### Saved entries
------------------------

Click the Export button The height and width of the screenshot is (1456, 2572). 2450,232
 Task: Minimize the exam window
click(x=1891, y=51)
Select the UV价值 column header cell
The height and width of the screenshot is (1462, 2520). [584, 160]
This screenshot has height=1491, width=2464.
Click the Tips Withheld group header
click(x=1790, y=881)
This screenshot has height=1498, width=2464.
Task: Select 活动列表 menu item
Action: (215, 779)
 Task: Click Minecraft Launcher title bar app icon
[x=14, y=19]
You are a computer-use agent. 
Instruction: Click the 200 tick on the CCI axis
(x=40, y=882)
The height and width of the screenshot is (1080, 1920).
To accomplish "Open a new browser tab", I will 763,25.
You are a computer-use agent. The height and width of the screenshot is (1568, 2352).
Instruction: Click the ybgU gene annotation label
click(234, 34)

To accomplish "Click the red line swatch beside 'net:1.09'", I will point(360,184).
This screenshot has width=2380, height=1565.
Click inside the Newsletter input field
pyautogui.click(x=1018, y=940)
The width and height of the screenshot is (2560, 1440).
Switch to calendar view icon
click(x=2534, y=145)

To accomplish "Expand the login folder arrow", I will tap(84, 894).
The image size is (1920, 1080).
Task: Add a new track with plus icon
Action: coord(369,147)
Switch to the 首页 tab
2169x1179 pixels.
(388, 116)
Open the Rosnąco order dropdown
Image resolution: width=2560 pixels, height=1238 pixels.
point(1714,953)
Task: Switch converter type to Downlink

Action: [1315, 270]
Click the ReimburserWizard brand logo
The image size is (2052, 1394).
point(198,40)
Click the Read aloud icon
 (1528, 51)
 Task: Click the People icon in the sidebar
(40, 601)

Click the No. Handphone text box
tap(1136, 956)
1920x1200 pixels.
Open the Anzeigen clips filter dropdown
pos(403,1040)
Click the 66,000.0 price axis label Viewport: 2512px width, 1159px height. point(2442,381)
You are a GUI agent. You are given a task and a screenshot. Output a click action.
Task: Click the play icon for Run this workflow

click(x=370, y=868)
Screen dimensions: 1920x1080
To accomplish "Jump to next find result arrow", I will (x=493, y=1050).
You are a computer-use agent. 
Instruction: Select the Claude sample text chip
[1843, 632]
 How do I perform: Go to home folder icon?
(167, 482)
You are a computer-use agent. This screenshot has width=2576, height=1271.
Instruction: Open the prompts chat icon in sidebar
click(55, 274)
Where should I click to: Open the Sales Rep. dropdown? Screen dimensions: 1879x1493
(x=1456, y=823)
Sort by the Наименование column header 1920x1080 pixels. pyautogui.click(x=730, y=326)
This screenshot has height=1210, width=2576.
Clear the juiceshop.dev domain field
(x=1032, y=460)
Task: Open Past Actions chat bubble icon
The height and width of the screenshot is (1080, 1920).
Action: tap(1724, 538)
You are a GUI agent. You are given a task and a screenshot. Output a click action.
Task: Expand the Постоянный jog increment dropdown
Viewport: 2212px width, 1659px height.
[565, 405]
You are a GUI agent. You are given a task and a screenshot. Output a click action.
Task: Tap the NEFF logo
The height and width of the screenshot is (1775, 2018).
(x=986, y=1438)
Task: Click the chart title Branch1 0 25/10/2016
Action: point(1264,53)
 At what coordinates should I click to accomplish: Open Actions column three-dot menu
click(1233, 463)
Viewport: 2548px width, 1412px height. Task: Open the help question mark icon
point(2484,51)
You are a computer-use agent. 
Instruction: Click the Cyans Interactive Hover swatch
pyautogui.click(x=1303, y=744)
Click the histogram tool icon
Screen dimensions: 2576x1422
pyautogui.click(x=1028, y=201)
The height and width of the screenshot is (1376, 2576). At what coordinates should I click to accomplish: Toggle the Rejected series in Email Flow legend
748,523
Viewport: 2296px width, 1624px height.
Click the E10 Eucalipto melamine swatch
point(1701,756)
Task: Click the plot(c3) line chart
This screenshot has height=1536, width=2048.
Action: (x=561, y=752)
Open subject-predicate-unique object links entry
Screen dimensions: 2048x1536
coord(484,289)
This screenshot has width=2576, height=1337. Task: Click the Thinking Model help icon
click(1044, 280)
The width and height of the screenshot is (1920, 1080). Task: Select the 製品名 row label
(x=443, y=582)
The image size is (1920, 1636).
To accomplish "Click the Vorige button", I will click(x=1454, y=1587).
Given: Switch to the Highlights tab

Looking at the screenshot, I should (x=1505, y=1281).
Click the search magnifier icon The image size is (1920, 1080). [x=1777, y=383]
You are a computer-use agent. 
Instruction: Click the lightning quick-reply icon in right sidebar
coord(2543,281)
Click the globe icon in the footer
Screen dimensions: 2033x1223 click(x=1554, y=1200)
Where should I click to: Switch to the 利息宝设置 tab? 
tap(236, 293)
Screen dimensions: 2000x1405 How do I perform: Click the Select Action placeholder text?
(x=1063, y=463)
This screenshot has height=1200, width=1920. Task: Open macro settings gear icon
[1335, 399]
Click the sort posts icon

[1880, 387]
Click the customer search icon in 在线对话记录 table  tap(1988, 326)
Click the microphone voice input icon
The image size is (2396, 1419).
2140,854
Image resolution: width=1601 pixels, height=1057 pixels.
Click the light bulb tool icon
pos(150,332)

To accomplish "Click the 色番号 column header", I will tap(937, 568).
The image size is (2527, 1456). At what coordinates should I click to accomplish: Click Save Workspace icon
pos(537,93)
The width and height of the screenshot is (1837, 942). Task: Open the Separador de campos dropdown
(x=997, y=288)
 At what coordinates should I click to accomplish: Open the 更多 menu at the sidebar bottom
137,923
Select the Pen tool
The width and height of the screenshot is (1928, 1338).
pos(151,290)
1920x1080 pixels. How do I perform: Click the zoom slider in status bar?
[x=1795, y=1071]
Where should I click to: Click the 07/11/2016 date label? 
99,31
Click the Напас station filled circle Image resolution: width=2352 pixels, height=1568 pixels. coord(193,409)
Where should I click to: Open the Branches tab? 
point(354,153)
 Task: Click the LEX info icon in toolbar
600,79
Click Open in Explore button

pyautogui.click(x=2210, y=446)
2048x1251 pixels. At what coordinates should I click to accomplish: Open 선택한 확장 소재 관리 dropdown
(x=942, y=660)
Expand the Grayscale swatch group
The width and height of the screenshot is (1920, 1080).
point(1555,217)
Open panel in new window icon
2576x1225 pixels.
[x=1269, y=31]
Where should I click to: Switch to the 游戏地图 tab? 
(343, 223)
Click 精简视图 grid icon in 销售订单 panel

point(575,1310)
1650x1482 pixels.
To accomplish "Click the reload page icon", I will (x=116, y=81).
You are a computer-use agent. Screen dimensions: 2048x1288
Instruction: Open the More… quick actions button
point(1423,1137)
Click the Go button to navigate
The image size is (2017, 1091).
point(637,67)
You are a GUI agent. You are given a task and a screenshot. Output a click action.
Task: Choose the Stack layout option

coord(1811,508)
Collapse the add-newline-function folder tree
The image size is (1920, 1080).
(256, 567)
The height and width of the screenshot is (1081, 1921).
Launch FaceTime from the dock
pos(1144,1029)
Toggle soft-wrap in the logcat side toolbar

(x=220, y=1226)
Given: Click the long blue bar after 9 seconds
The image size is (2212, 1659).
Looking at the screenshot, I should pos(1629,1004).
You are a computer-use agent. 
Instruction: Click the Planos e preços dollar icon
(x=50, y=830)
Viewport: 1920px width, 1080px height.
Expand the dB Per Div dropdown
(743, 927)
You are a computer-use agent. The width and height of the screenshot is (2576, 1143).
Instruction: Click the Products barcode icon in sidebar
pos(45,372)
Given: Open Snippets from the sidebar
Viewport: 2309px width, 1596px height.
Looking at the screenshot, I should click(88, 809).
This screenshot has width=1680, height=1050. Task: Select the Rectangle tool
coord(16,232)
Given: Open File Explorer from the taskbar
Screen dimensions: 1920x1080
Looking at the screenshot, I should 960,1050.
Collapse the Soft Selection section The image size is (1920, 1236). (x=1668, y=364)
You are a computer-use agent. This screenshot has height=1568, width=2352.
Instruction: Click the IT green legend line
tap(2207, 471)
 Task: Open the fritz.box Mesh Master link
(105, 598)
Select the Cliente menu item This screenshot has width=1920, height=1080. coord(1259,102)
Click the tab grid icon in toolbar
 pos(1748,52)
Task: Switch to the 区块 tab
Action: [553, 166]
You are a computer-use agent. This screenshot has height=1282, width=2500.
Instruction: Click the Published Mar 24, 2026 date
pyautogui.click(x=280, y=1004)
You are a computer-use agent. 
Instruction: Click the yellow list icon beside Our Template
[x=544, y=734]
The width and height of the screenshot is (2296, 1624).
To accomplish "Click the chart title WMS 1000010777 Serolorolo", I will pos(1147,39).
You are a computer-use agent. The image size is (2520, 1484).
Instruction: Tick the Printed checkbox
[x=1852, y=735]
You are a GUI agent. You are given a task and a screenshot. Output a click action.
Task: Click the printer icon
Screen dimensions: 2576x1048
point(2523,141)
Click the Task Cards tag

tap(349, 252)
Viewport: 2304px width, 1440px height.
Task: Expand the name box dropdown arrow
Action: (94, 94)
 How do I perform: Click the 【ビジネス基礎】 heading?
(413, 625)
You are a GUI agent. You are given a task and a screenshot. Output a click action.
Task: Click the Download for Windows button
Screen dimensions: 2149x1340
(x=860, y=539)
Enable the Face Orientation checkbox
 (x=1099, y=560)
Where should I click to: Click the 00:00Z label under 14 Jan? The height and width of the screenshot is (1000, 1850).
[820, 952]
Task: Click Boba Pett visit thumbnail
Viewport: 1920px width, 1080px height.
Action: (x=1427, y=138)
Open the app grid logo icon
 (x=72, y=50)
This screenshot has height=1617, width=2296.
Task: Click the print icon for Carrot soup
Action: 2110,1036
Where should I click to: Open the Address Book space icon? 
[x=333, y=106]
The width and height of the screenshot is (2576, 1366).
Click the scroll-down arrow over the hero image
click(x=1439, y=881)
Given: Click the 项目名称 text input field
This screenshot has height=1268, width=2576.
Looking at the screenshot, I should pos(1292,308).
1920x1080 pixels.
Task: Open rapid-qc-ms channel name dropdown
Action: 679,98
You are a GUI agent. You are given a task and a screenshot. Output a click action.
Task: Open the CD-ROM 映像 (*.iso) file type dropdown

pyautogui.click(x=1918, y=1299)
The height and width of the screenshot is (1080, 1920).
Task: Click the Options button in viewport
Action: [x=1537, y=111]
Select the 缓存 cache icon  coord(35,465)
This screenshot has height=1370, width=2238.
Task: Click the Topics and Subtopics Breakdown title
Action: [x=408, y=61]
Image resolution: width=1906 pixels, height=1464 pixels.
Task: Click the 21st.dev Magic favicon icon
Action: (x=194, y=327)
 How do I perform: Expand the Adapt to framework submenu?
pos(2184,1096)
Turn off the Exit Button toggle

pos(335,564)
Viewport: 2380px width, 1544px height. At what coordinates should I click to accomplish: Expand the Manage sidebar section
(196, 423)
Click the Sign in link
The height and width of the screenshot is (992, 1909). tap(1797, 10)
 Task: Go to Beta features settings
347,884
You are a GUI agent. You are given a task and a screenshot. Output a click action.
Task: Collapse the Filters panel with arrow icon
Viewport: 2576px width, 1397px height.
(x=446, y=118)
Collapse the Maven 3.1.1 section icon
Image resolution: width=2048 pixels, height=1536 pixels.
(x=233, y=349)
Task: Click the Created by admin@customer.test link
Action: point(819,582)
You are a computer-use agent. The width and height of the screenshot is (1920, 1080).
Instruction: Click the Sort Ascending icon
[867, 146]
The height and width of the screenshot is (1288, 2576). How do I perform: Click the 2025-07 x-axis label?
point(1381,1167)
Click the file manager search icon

------------------------

### WORK REQUEST
Which lines run from the one holding "Select the 缓存" through the one holding "Task: Collapse the" in the records above? Repeat them exactly, both included, and nothing more.

### THE ANSWER
Select the 缓存 cache icon  coord(35,465)
This screenshot has height=1370, width=2238.
Task: Click the Topics and Subtopics Breakdown title
Action: [x=408, y=61]
Image resolution: width=1906 pixels, height=1464 pixels.
Task: Click the 21st.dev Magic favicon icon
Action: (x=194, y=327)
 How do I perform: Expand the Adapt to framework submenu?
pos(2184,1096)
Turn off the Exit Button toggle

pos(335,564)
Viewport: 2380px width, 1544px height. At what coordinates should I click to accomplish: Expand the Manage sidebar section
(196, 423)
Click the Sign in link
The height and width of the screenshot is (992, 1909). tap(1797, 10)
 Task: Go to Beta features settings
347,884
You are a GUI agent. You are given a task and a screenshot. Output a click action.
Task: Collapse the Filters panel with arrow icon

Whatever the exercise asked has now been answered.